Autre conséquence morale positive : les ouvriers n’auront plus cette crainte de déplaire au patron, qui en paralyse un si grand nombre aujourd’hui ; en effet, ils se sentiront tous individuellement appuyés par une masse bien organisée.

Les institutions qu’il est possible aux ouvriers ainsi groupés d’organiser sont nombreuses. En voici quelques-unes : création d’une caisse de résistance dans chaque métier, et organisation solidaire fédérative de la résistance ; — création d’une assurance mutuelle générale pour les cas de maladie et de chômage ; — institution d’un bureau général de renseignements et de statistique...; — institution d’un fonds volontaire de solidarité... ; — organisation du crédit solidaire, mutuel et fédéral, dans le but d’utiliser toutes les ressources financières des sections et de la fédération pour le développement des entreprises ; — institution, dans les principaux quartiers, de magasins de la fédération... ; — institution d’ateliers placés sous la surveillance des sociétés de métier ou de la fédération, et leur appartenant ; — création d’un dépôt d’ouvrages socialistes, scientifiques et littéraires,… organisation d’une bibliothèque générale, de conférences publiques régulières, de séances familières de lecture et de discussion, de soirées populaires, etc....

Une pareille organisation et une telle action transformeraient la population ouvrière d’un centre industriel comme la Chaux-de-Fonds en une véritable puissance, et toutes les calomnies bourgeoises, les manœuvres réactionnaires, les craintes des timides, disparaîtraient devant la grandeur d’une agitation populaire permanente. Les idées, les habitudes, les mœurs se transformeraient ; la vie dans l’atelier, dans les familles, dans la rue, dans l’assemblée, deviendrait le miroir pratique du principe d’émancipation du travail.

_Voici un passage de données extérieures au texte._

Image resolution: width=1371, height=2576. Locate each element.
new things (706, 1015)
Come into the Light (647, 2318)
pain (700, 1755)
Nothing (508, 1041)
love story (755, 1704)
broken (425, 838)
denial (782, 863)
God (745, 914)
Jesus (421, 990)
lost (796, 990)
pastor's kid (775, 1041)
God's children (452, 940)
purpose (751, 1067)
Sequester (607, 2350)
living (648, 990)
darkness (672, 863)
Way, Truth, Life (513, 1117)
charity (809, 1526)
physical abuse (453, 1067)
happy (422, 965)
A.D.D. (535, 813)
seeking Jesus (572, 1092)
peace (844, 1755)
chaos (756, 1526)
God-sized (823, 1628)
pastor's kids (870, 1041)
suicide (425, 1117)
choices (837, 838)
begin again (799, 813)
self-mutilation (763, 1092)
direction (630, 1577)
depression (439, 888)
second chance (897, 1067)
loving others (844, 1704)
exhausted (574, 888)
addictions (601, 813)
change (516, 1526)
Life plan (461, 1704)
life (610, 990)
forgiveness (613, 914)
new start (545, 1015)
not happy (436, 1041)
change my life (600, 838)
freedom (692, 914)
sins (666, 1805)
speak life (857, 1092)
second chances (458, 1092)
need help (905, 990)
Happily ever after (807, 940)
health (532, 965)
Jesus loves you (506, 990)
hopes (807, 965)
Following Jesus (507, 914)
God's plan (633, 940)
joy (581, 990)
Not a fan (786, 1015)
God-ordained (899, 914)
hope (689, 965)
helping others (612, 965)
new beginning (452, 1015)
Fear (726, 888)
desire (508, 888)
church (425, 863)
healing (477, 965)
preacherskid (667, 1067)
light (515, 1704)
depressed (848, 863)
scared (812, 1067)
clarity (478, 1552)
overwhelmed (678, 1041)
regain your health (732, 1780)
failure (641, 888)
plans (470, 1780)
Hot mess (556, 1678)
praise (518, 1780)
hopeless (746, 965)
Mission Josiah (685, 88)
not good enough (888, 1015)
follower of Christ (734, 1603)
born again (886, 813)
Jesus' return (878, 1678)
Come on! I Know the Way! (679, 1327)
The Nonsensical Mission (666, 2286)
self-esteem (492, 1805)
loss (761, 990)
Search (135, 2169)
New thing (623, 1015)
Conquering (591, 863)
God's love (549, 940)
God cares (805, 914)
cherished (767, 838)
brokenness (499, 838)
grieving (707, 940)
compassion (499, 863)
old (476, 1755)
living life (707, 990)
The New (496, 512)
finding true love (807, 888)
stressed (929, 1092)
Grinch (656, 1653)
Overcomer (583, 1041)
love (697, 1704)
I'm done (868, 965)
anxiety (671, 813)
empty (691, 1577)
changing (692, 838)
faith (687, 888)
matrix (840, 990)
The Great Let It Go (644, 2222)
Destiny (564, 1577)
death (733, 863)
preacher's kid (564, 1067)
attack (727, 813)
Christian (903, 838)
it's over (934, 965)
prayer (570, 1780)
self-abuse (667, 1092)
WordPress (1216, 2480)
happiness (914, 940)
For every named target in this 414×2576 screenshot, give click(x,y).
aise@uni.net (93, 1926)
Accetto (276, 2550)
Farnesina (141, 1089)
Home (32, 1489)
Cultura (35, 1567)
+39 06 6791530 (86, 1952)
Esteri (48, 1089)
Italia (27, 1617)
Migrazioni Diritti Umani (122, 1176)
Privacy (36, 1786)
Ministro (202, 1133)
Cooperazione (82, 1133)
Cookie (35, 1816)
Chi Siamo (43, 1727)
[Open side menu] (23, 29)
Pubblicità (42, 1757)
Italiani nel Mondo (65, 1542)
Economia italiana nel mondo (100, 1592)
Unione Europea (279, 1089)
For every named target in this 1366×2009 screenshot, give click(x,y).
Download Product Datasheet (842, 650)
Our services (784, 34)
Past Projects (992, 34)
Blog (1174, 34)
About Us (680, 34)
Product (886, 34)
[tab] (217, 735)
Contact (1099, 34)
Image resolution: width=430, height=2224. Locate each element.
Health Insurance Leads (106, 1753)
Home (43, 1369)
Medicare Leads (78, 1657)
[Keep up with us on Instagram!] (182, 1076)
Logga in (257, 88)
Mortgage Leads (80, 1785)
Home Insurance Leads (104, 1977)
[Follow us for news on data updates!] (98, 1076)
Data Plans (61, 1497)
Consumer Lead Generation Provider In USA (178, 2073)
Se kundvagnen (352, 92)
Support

Lorsque les ouvriers des localités avoisinantes, visitant la Chaux-de-Fonds, y verraient fonctionner les institutions ouvrières dont nous venons de parler, ils s’en retourneraient avec le désir de réaliser aussi chez eux quelque chose dans ce sens. L’idée gagnerait du terrain et bientôt nos localités industrielles constitueraient un puissant réseau d’organisations ouvrières. Cette propagande au dehors pourrait être immensément favorisée par des courses en masses. On ne se prive nullement aujourd’hui de promenades ; seulement chacun tire de son côté. Pourquoi les deux mille ouvriers organisés de la Chaux-de-Fonds ne se rendraient-ils pas un jour, en masse, dans les Franches-Montagnes ultramontaines[1], dans le Val de Saint-Imier libéral, au Locle, au Val de Ruz, pour aller démontrer aux populations de ces localités qu’elles ont à satisfaire à des intérêts supérieurs à ceux des vieux partis politiques, et que, par l’union et l’action,

  1. District catholique du Jura bernois, qui a pour chef-lieu Saignelégier.